Por Guillermo Cavia –
La luz del sol permite divisar una cortina transparente que deja ver las alas de dos mariposas. La humedad del bosque se eleva liviana humedeciendo las hojas más altas para volver a caer al vacío en gotas de rocío. El bosque habla con su voz de pájaros y murmullos de maderas que bailan vals, con la brisa suave de los vientos que se acercaban desde el mar. El perfume de los laureles en el aire se amalgama con el fresco silvestre de las mentas, los laureles, eucaliptos y los ceibos. La bruma de luz atrapaba todo el paisaje dejándolo pintado para que solo se pueda contemplar. Luego como si toda esa extrema belleza no alcanzara, un ciervo adulto aparece en la escena, caminó tranquilo sobre el colchó suave de hojas y ramas tiernas. Cada tanto eleva su vista para asegurarse que está solo. Pero no lo está.

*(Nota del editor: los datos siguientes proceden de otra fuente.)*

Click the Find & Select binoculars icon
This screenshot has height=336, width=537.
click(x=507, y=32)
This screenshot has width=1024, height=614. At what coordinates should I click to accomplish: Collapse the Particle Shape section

Asegurándose que la brisa esté contra él hay un hombre ajeno a todo el paisaje. No ha podido ver la belleza del lugar ni siquiera se ha dado cuenta que la luz está iluminando el bosque. Se esconde en el suelo hundido boca abajo tratando de disimular su presencia. Desdibuja una silueta que contrasta con el piso debido a la tela de su ropa camuflada en verde, gris y marrón. Allí está aferrado a su escopeta Mossberg calibre 12/76. Mira a través de su mira telescópica al ciervo que come en paz. La cabeza del animal está centrada. Jala el gatillo hacia atrás milimétricamente ha sabiendas que un solo movimiento de más espantaría a la presa. El gatillo comienza a activar el sistema de percusión del arma y de pronto un estruendo impacta en el bosque. La luz desaparece abriendo paso a la bruma del espanto, las mariposas se alejan y los pájaros alborotados gritan volando hacia el mar. La belleza del bosque se pierde en la fracción de un segundo como si se tratase del tiempo necesario para viajar de la vida a la muerte.